* **Task prompt**
Write out the listing from the line with "Where should I click to: Click the 重巡" up to and including the line with "will tap(613, 12).", requests and all. Scale each click coordinate in the answers by 1.65, rounding to whole numbers with halves rounded up, and return only those lines.
Begin
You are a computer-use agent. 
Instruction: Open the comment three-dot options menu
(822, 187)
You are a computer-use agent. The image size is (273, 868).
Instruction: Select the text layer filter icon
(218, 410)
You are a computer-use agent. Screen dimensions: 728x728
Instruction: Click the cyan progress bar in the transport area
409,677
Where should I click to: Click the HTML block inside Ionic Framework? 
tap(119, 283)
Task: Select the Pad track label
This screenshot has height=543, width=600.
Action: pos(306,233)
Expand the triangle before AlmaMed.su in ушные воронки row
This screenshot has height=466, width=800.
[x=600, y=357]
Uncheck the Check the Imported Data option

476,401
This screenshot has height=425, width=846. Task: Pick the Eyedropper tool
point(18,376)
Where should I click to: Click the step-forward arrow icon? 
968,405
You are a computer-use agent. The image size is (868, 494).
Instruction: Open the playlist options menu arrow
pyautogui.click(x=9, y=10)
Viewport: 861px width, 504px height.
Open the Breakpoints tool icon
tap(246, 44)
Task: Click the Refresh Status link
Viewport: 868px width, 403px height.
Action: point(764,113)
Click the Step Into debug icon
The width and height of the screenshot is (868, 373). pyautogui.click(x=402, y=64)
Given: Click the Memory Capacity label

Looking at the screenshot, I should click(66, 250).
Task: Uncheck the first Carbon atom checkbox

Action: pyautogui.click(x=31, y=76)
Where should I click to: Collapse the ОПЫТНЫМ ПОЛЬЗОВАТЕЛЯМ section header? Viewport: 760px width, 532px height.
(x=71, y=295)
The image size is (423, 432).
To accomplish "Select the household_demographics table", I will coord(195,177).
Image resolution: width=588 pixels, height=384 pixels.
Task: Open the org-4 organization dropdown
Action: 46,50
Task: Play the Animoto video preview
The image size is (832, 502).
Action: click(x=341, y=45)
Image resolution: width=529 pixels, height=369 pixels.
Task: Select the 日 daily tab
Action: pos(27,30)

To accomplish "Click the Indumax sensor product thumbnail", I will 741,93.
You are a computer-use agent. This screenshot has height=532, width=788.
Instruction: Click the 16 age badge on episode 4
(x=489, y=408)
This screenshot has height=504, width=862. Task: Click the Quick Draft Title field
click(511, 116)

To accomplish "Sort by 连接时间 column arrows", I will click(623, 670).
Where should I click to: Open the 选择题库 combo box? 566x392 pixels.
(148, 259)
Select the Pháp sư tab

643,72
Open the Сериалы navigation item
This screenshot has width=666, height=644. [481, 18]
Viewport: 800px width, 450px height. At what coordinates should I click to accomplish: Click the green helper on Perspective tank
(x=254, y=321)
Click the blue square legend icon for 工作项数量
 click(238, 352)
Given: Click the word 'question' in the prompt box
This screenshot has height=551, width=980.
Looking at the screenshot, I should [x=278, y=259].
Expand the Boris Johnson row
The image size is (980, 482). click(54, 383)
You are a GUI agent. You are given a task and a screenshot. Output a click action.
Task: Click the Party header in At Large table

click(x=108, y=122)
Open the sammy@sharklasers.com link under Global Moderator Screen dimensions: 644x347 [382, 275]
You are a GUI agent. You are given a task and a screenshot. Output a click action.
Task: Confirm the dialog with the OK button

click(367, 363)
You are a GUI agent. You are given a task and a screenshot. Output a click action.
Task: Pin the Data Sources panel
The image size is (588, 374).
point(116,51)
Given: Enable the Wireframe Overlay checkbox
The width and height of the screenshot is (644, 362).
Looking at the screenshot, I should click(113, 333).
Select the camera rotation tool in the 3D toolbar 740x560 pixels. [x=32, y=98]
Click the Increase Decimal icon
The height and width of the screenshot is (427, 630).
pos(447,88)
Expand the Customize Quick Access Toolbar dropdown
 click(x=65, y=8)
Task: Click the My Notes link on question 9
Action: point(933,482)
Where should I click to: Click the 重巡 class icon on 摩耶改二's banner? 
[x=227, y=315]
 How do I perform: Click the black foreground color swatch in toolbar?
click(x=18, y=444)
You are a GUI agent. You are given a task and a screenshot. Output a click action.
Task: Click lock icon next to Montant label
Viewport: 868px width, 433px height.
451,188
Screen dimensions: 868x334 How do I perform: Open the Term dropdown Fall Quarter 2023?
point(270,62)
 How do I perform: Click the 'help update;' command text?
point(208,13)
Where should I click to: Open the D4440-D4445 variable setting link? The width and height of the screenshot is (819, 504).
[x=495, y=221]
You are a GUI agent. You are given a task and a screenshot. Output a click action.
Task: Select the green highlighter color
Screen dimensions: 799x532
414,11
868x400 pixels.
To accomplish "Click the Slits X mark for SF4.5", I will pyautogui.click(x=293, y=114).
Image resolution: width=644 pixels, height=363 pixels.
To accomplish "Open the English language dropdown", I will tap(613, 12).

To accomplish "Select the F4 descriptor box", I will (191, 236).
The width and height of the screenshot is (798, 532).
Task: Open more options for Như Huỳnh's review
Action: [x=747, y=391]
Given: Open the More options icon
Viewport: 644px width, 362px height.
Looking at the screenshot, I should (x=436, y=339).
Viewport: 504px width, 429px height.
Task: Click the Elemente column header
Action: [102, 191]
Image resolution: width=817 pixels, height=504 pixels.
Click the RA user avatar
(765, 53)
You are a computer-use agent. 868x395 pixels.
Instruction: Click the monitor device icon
End
* **Output of the task**
Where should I click to: Click the 重巡 class icon on 摩耶改二's banner? 
[x=375, y=520]
 How do I perform: Click the black foreground color swatch in toolbar?
click(x=30, y=733)
You are a GUI agent. You are given a task and a screenshot. Output a click action.
Task: Click lock icon next to Montant label
Viewport: 868px width, 433px height.
744,310
Screen dimensions: 868x334 How do I perform: Open the Term dropdown Fall Quarter 2023?
point(446,102)
 How do I perform: Click the 'help update;' command text?
point(343,21)
Where should I click to: Open the D4440-D4445 variable setting link? The width and height of the screenshot is (819, 504).
[x=817, y=365]
You are a GUI agent. You are given a task and a screenshot. Output a click action.
Task: Select the green highlighter color
Screen dimensions: 799x532
683,18
868x400 pixels.
To accomplish "Click the Slits X mark for SF4.5", I will pyautogui.click(x=483, y=188).
Image resolution: width=644 pixels, height=363 pixels.
To accomplish "Open the English language dropdown", I will tap(1011, 20).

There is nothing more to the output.